== DATASET ENTRIES
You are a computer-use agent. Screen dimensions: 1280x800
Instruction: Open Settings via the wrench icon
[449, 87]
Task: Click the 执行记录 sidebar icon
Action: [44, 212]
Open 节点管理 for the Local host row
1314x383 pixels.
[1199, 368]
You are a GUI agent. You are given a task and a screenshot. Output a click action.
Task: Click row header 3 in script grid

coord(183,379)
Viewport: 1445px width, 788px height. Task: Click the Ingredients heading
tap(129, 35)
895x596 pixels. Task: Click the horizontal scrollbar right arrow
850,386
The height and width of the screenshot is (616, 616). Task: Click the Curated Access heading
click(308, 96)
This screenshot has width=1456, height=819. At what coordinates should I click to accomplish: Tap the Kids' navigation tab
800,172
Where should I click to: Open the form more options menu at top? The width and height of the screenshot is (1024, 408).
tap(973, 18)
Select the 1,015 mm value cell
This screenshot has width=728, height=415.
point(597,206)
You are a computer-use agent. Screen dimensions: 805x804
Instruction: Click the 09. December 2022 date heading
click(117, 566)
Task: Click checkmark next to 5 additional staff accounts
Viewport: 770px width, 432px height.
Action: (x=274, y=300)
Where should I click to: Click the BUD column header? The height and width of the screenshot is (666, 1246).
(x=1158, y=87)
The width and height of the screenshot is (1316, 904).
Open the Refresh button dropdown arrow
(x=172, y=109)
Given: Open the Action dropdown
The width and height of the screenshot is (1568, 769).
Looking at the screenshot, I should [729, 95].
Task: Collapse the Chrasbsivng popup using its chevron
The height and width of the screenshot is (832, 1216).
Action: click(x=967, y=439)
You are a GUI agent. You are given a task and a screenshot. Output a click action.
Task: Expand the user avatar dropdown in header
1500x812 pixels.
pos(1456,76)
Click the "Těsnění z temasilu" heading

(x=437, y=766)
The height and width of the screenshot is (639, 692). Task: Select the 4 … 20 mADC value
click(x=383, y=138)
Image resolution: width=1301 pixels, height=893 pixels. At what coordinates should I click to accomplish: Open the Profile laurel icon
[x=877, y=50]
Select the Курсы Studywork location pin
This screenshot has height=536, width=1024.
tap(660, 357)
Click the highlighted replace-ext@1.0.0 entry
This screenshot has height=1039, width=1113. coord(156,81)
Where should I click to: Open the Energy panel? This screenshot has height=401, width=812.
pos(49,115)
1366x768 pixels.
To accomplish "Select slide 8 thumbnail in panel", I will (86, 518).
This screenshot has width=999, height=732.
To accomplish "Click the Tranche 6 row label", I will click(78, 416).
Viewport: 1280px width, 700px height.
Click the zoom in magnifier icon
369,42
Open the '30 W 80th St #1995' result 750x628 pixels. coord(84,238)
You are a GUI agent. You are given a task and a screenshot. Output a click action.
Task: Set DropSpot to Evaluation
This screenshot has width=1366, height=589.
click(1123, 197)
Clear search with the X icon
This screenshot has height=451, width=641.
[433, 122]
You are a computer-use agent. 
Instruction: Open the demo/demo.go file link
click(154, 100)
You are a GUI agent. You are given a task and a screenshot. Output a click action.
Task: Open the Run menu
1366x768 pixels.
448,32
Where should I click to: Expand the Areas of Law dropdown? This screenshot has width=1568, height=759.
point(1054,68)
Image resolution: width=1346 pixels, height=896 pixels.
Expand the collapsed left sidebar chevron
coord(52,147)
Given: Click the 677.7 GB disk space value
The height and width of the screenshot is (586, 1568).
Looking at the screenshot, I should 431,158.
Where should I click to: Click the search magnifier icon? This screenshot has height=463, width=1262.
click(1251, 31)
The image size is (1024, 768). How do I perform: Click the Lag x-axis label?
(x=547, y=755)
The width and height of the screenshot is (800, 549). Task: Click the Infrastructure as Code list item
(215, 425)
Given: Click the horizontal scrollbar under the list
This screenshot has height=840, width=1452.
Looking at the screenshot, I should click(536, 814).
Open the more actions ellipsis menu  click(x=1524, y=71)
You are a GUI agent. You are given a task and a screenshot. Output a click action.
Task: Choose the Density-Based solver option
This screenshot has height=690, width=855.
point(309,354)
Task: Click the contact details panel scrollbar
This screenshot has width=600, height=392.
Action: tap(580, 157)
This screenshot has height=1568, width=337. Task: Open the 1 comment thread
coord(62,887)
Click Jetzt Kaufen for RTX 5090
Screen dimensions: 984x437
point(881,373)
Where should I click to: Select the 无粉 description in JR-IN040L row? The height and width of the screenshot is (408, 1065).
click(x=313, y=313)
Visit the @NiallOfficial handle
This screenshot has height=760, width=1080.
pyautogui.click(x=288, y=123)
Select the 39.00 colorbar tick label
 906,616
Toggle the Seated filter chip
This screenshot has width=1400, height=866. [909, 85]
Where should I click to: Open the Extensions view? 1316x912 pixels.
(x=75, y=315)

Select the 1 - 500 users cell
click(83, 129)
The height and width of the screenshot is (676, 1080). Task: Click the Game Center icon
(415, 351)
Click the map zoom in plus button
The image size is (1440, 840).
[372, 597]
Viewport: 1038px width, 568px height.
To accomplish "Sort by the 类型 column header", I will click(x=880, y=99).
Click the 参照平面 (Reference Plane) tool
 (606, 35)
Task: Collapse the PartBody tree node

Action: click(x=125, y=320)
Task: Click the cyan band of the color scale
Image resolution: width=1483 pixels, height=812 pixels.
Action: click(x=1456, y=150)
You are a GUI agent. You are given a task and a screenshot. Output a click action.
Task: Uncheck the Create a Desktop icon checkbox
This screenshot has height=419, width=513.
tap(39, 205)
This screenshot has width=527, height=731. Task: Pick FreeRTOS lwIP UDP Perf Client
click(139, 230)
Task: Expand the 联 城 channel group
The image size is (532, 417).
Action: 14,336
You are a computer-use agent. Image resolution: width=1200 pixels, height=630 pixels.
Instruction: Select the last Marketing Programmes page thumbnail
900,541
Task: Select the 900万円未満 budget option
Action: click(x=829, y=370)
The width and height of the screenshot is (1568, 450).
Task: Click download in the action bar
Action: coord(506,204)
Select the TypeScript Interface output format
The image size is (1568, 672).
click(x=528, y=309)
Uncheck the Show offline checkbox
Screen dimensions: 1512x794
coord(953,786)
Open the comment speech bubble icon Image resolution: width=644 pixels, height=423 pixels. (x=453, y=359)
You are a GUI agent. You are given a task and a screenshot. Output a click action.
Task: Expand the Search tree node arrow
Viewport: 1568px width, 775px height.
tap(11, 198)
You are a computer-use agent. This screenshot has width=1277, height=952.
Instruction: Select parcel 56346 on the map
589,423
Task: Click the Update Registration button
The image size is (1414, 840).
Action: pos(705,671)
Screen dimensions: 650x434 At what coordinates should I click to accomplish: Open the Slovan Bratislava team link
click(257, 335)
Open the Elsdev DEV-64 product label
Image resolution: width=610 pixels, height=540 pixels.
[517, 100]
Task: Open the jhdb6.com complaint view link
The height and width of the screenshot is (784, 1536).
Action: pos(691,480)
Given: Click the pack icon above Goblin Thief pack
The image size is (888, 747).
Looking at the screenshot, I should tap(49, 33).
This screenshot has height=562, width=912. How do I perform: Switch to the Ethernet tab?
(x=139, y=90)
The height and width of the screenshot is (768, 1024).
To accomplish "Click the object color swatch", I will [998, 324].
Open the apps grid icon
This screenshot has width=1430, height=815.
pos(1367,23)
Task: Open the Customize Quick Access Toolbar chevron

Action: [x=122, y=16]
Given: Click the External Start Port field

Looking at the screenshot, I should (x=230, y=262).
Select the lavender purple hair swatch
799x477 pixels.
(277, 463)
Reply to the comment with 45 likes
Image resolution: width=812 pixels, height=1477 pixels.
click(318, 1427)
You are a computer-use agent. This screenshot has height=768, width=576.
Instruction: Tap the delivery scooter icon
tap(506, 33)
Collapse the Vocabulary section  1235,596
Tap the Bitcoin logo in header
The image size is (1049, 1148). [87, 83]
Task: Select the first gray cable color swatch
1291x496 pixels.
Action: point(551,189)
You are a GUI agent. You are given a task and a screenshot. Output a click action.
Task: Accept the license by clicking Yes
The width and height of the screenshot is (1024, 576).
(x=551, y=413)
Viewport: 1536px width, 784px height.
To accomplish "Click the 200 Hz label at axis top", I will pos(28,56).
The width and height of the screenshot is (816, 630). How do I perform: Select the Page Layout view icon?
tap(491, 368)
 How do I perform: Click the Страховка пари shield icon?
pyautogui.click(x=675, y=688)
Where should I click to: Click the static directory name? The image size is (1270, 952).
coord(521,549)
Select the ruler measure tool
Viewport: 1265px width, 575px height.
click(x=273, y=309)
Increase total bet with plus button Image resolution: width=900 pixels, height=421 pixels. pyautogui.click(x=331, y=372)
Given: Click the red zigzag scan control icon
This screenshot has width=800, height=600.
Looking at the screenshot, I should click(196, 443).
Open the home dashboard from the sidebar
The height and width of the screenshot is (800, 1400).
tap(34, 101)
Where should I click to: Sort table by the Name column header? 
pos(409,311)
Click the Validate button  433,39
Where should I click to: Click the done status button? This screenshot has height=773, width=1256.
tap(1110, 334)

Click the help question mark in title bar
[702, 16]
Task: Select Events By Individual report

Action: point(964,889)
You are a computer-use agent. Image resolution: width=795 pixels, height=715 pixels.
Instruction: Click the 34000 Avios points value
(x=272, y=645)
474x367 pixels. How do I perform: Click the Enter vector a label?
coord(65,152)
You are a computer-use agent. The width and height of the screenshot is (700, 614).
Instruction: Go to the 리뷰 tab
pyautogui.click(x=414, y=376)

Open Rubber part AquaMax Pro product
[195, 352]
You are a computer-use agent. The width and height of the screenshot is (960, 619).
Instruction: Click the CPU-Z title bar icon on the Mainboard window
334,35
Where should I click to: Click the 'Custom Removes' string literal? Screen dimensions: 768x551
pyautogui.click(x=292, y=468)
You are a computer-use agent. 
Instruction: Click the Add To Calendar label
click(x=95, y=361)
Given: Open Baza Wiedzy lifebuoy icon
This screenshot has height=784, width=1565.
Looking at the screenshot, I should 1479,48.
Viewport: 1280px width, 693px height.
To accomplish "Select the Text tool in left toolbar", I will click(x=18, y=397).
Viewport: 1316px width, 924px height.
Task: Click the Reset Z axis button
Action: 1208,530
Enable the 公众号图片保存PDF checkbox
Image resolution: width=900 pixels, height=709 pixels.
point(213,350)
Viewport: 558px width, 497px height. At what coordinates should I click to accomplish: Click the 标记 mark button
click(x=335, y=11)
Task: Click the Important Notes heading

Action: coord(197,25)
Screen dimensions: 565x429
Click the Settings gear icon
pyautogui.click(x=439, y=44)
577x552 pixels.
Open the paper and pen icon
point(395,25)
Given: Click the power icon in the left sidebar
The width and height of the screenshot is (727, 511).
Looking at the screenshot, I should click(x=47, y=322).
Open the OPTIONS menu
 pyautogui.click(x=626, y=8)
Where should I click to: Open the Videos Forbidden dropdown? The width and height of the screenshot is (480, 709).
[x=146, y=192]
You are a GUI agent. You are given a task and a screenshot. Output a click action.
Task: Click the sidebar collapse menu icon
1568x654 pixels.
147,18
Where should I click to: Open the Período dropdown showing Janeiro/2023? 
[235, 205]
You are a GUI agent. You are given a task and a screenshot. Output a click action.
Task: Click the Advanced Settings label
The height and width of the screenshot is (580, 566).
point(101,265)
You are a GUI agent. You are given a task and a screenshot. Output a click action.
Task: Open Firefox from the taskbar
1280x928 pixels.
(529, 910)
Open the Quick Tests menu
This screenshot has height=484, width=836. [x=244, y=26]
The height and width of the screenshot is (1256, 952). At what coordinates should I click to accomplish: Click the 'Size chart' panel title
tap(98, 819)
====
WHAT TO PRODUCE:
Show all lines of the material in which the word "computer" can be found.

ANSWER BELOW:
You are a computer-use agent. Screen dimensions: 1280x800
You are a computer-use agent. Screen dimensions: 805x804
You are a computer-use agent. 
You are a computer-use agent. Image resolution: width=1200 pixels, height=630 pixels.
You are a computer-use agent. This screenshot has width=1277, height=952.
You are a computer-use agent. This screenshot has height=768, width=576.
You are a computer-use agent. Image resolution: width=795 pixels, height=715 pixels.
You are a computer-use agent. The width and height of the screenshot is (700, 614).
You are a computer-use agent. The width and height of the screenshot is (960, 619).
You are a computer-use agent. 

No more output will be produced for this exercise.